Lunes al mediodía en Girona, acabamos el entrenamiento y nos sentamos a charlar y reflexionar con un veterano entrenador austríaco que está de visita en el club.
Es inevitable hablar de viejas glorias y la comparación con los jóvenes de la actualidad se hace irremediable.
Toda época tuvo sus peculiaridades.
Antes sabían jugar mejor, pero ahora son admirables atletas. Antes tomaban Coca-Cola en los cambios de lado, ahora rompen raquetas antes de dar la mano al oponente que les ha ganado. Antes había marcas de cigarrillos como sponsors del Tour, ahora son las casas de apuestas.
Pero todas esas comparaciones subjetivas nos llevan siempre a un callejón sin salida.
Fue entonces que surgió una pregunta a la cual respondí por reflejo, sin procesarla demasiado.
-Cómo ven el tenis de aquí a 10 años?
-Creo que los que van a dominar el tenis en el futuro, serán jugadores de zonas más humildes.
Y ahí mismo, tras haber escuchado el eco de mis propias palabras, comencé a fundamentarlo.
-Nos estamos acostumbrando a que la tecnología dictamine nuestras vidas. Todo es de acceso rápido, es inmediato, no hay esperas, no hace falta ir a la biblioteca a investigar sobre un tema, se puede buscar en Google en el teléfono. Nadie viaja a otro país a descubrir ciudades, costumbres, matices sin plan preestablecido, todo está reservado on-line de antemano.
Lo vemos en las Academias y centros de entrenamiento, los jugadores carecen del hambre que mostraban las leyendas años atrás. Entrenadores veteranos son testigos decepcionados al ver semejante panorama, los más jóvenes en cambio, lo ven natural.
Aquí en Europa no es tan difícil viajar, no sólo por las distancias, infinitamente inferiores a las de Latinoamérica, ahora se cuenta con aviones Low Cost, trenes de alta velocidad que hacen que un viaje entre ciudades importantes dure menos que una siesta.
Todo esto nos lleva a que los players de la actualidad se muevan en este ambiente de inmediatez y ausencia de perseverancia.
Si todo me llega fácil, rápido y sin esfuerzo, seré capaz de pelear un partido apretado en el último set? Estaré preparado para salir a jugar aunque me duela todo el cuerpo por el partido que gané anoche tarde?
Tendré ganas de intentarlo?
Porque después de haber ganado ese partido, colgué una foto en Insta y se llenó de Likes…

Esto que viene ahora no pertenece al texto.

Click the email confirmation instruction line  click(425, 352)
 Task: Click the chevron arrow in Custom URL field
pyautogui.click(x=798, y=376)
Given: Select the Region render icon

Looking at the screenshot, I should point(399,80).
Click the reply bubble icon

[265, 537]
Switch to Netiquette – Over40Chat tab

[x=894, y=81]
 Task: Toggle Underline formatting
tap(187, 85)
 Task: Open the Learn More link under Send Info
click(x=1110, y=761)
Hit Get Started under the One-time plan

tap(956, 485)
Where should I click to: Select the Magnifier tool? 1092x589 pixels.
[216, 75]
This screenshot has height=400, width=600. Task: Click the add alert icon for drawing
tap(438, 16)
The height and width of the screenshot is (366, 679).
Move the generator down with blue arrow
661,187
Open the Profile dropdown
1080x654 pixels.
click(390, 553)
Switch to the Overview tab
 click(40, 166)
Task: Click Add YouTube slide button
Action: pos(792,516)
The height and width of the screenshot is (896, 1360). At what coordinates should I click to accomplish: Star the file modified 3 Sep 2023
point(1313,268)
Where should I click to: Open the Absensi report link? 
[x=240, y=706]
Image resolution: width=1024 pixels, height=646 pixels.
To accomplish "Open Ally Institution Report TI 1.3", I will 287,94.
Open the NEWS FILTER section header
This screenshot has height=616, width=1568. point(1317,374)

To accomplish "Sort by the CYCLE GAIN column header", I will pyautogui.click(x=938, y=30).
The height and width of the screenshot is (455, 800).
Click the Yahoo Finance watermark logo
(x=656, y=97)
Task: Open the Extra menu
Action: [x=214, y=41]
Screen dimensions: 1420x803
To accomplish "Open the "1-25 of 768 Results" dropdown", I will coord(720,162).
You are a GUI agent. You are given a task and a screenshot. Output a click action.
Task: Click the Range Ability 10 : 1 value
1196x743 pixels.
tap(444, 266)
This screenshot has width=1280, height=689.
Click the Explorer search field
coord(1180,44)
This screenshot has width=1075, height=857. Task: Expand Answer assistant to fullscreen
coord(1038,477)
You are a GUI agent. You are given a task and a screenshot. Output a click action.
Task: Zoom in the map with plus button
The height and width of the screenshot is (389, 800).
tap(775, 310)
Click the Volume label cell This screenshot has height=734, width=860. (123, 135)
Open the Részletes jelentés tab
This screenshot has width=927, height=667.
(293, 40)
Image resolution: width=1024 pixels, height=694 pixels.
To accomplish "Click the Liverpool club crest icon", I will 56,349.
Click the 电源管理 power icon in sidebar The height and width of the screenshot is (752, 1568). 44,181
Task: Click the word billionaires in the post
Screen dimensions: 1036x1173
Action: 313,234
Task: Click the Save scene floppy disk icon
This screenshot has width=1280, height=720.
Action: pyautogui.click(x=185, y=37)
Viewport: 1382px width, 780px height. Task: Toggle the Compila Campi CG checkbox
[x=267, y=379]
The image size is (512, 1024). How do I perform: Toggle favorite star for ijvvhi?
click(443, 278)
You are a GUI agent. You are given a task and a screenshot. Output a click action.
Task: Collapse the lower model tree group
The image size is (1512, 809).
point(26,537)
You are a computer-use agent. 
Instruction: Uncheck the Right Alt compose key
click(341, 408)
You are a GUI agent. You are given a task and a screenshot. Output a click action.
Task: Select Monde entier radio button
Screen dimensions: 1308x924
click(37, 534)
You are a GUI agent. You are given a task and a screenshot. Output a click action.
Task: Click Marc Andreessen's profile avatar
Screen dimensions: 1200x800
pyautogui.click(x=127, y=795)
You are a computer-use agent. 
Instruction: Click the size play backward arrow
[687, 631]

En fin. Con un panorama así, sostengo que los que van a dominar el deporte, serán aquellos que aún valoran tener 3-4 raquetas iguales, que pueden viajar y jugar por equipos en Alemania o Francia para poder costearse una gira, pese a que los reviente físicamente. Aquellos que se encuerdan sus propias raquetas de madrugada para poder jugar en el primer turno y, de paso, encordarle las raquetas al rival para seguir sumando unas monedas.
Aquellos que no se quejan si los hacen entrenar en una cancha de cemento con pelotas viejas si están jugando un torneo en polvo. Los que juegan dobles con cualquier partner con tal de pasar más tiempo entrenando durante un campeonato.
Esos que saben lo que es cambiar de ciudad y de superficie y siempre jugar con las mismas zapatillas, o tener raquetas con cordajes distintos…
Son esos jugadores los que van a marcar el futuro del tenis, porque sabrán lo que es pelear, sufrir, aguantar el dolor, el cansancio, soportar la decepción y la derrota. Se moverán por instinto y con naturalidad. Como si hubieran salido de una trinchera.